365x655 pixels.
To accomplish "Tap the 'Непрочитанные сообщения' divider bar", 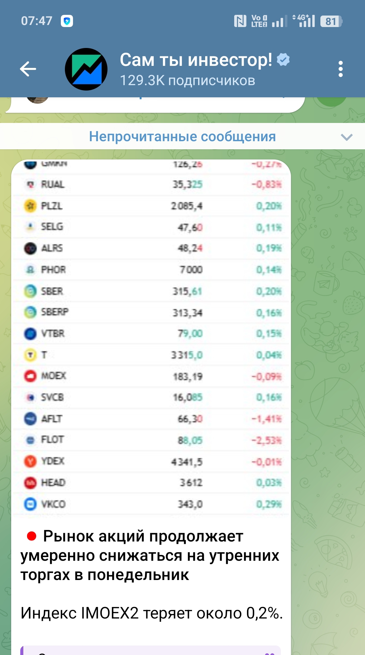I will click(182, 136).
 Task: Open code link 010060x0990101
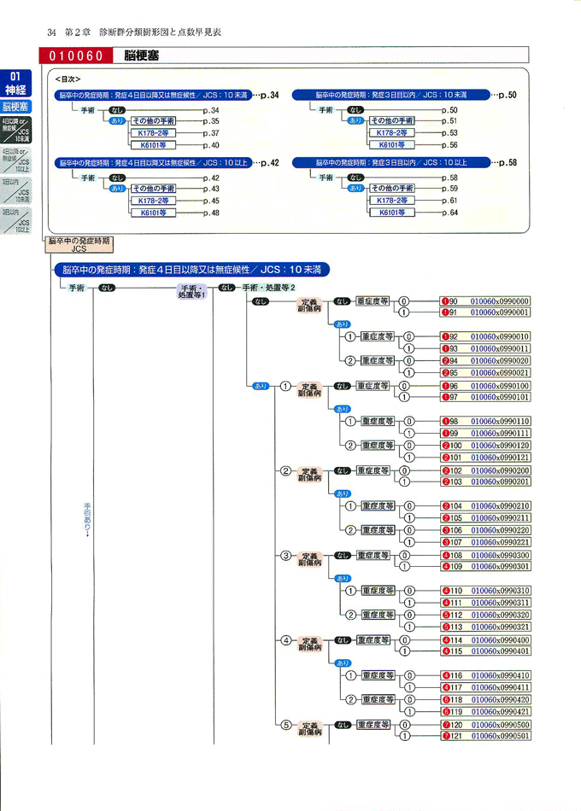point(501,397)
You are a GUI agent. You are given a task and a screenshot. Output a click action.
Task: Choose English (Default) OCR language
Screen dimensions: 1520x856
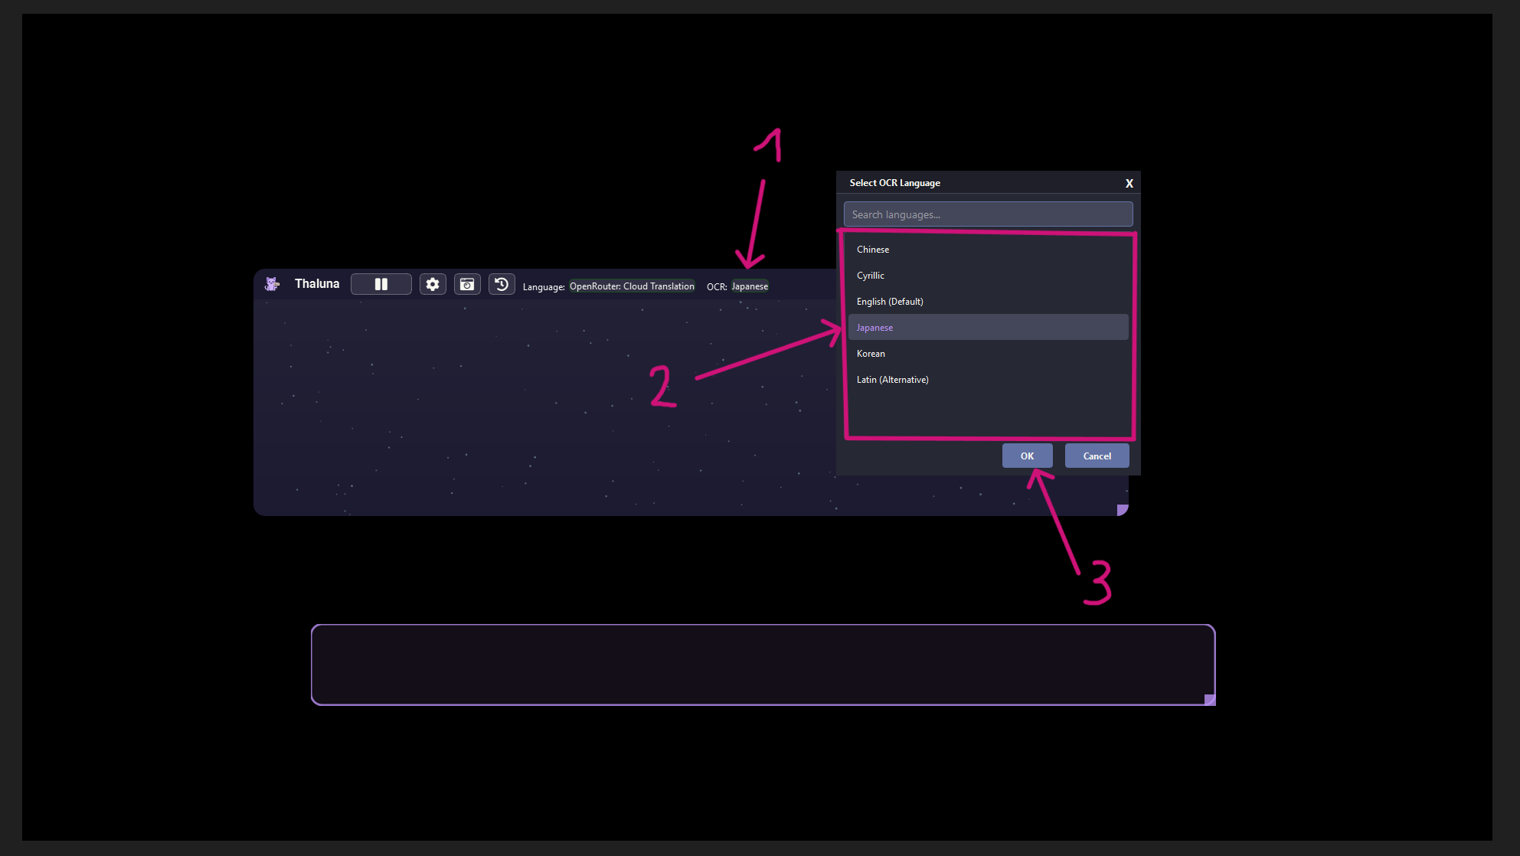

**What is asked**
Rewrite the stretch from the line containing "Task: Open code link 010060x0990101" through the end of the listing, changing "click action" to "tap action" and leaving everything else unchanged. Omit the pictures from your answer.

**Task result**
 Task: Open code link 010060x0990101
point(501,397)
You are a GUI agent. You are given a task and a screenshot. Output a tap action.
Task: Choose English (Default) OCR language
Screen dimensions: 1520x856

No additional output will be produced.